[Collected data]
- - -
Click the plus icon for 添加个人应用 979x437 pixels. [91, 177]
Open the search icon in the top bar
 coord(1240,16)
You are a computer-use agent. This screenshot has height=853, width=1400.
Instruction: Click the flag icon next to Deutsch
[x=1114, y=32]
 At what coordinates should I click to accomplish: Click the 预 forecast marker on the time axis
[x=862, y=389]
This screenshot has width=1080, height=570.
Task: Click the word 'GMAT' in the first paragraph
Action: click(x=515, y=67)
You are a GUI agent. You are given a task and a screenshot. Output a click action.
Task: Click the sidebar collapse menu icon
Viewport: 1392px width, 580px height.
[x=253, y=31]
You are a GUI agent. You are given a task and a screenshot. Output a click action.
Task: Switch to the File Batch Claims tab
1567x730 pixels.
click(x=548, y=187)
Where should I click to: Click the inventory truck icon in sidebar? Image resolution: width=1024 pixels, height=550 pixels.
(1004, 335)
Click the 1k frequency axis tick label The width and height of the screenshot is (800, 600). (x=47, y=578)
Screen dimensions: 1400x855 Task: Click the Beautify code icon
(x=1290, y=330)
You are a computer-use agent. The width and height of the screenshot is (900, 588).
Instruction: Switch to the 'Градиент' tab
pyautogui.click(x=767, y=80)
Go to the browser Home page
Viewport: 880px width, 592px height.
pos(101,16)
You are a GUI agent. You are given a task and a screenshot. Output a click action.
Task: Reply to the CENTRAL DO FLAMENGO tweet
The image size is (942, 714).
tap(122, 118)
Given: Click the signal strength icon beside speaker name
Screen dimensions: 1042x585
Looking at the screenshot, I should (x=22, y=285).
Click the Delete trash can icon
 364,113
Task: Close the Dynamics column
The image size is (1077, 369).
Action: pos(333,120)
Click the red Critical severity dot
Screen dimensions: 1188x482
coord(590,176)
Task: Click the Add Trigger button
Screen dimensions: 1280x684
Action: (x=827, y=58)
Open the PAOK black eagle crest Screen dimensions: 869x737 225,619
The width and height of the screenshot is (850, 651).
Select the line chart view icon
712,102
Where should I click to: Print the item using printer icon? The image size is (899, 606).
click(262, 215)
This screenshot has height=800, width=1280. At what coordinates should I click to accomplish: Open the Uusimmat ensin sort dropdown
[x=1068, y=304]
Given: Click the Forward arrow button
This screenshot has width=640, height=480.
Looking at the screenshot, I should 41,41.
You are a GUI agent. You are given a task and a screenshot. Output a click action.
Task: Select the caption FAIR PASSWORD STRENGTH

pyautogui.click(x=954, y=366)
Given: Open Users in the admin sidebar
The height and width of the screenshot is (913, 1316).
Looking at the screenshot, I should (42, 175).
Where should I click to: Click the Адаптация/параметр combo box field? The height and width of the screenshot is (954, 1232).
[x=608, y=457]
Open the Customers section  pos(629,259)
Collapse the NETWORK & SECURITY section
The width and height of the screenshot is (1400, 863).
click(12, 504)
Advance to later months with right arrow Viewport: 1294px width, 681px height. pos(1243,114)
- - -
### [What you should do]
Write every line of the entries again, word for word.

### [Response]
Click the plus icon for 添加个人应用 979x437 pixels. [91, 177]
Open the search icon in the top bar
 coord(1240,16)
You are a computer-use agent. This screenshot has height=853, width=1400.
Instruction: Click the flag icon next to Deutsch
[x=1114, y=32]
 At what coordinates should I click to accomplish: Click the 预 forecast marker on the time axis
[x=862, y=389]
This screenshot has width=1080, height=570.
Task: Click the word 'GMAT' in the first paragraph
Action: click(x=515, y=67)
You are a GUI agent. You are given a task and a screenshot. Output a click action.
Task: Click the sidebar collapse menu icon
Viewport: 1392px width, 580px height.
[x=253, y=31]
You are a GUI agent. You are given a task and a screenshot. Output a click action.
Task: Switch to the File Batch Claims tab
1567x730 pixels.
click(x=548, y=187)
Where should I click to: Click the inventory truck icon in sidebar? Image resolution: width=1024 pixels, height=550 pixels.
(1004, 335)
Click the 1k frequency axis tick label The width and height of the screenshot is (800, 600). (x=47, y=578)
Screen dimensions: 1400x855 Task: Click the Beautify code icon
(x=1290, y=330)
You are a computer-use agent. The width and height of the screenshot is (900, 588).
Instruction: Switch to the 'Градиент' tab
pyautogui.click(x=767, y=80)
Go to the browser Home page
Viewport: 880px width, 592px height.
pos(101,16)
You are a GUI agent. You are given a task and a screenshot. Output a click action.
Task: Reply to the CENTRAL DO FLAMENGO tweet
The image size is (942, 714).
tap(122, 118)
Given: Click the signal strength icon beside speaker name
Screen dimensions: 1042x585
Looking at the screenshot, I should (x=22, y=285).
Click the Delete trash can icon
 364,113
Task: Close the Dynamics column
The image size is (1077, 369).
Action: pos(333,120)
Click the red Critical severity dot
Screen dimensions: 1188x482
coord(590,176)
Task: Click the Add Trigger button
Screen dimensions: 1280x684
Action: (x=827, y=58)
Open the PAOK black eagle crest Screen dimensions: 869x737 225,619
The width and height of the screenshot is (850, 651).
Select the line chart view icon
712,102
Where should I click to: Print the item using printer icon? The image size is (899, 606).
click(262, 215)
This screenshot has height=800, width=1280. At what coordinates should I click to accomplish: Open the Uusimmat ensin sort dropdown
[x=1068, y=304]
Given: Click the Forward arrow button
This screenshot has width=640, height=480.
Looking at the screenshot, I should 41,41.
You are a GUI agent. You are given a task and a screenshot. Output a click action.
Task: Select the caption FAIR PASSWORD STRENGTH

pyautogui.click(x=954, y=366)
Given: Open Users in the admin sidebar
The height and width of the screenshot is (913, 1316).
Looking at the screenshot, I should (42, 175).
Where should I click to: Click the Адаптация/параметр combo box field? The height and width of the screenshot is (954, 1232).
[x=608, y=457]
Open the Customers section  pos(629,259)
Collapse the NETWORK & SECURITY section
The width and height of the screenshot is (1400, 863).
click(12, 504)
Advance to later months with right arrow Viewport: 1294px width, 681px height. pos(1243,114)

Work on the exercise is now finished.